Spotlight Poster
Model Immunization from a Condition Number Perspective
Amber Yijia Zheng · Cedar Site Bai · Brian Bullins · Raymond A. Yeh
East Exhibition Hall A-B #E-1604
Thu 17 Jul 10 a.m. PDT — 11 a.m. PDT
Model immunization aims to pre-train models that are difficult to fine-tune on harmful tasks while retaining their utility on other non-harmful tasks. Though prior work has shown empirical evidence for immunizing text-to-image models, the key understanding of when immunization is possible and a precise definition of an immunized model remain unclear. In this work, we propose a framework, based on the condition number of a Hessian matrix, to analyze model immunization for linear models. Building on this framework, we design an algorithm with regularization terms to control the resulting condition numbers after pre-training. Empirical results on linear models and non-linear deep-nets demonstrate the effectiveness of the proposed algorithm on model immunization. The code is available at https://github.com/amberyzheng/model-immunization-cond-num.

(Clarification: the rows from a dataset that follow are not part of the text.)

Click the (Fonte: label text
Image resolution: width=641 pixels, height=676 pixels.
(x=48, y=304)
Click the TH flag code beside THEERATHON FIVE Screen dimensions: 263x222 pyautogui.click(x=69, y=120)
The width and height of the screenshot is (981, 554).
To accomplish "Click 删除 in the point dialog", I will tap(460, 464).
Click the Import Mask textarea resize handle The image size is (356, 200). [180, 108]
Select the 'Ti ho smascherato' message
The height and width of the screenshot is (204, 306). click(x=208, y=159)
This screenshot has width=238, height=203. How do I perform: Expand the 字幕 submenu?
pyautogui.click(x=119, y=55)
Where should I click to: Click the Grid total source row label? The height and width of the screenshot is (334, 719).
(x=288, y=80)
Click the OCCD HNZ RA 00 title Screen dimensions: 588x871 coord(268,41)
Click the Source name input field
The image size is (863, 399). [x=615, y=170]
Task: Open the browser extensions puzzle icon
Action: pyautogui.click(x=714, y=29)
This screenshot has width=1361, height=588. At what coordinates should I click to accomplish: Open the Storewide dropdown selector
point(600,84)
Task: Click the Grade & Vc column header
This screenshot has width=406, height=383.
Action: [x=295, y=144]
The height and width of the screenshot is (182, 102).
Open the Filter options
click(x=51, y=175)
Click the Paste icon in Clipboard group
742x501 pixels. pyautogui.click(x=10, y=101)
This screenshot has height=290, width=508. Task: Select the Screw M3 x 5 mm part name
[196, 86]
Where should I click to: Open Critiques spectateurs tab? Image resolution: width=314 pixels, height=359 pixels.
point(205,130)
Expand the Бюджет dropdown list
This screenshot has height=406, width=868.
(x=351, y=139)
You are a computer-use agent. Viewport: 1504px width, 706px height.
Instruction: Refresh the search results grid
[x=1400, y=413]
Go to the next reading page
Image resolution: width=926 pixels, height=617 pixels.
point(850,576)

When powerful AI models are open-sourced, there is a risk that it could be fine-tuned to produce harmful content. This paper addresses how to train these models in a way that makes misuse more difficult while still ensuring they remain useful for safe purposes. We explore this issue by examining how easily a model can be optimized after its initial training. By optimizing the condition number during training, we improve the model's resistance of being fine-tuned with harmful data. Empirically, our method works both in theory and practice, yielding promising results. We hope this approach contributes to making AI models safer for public release.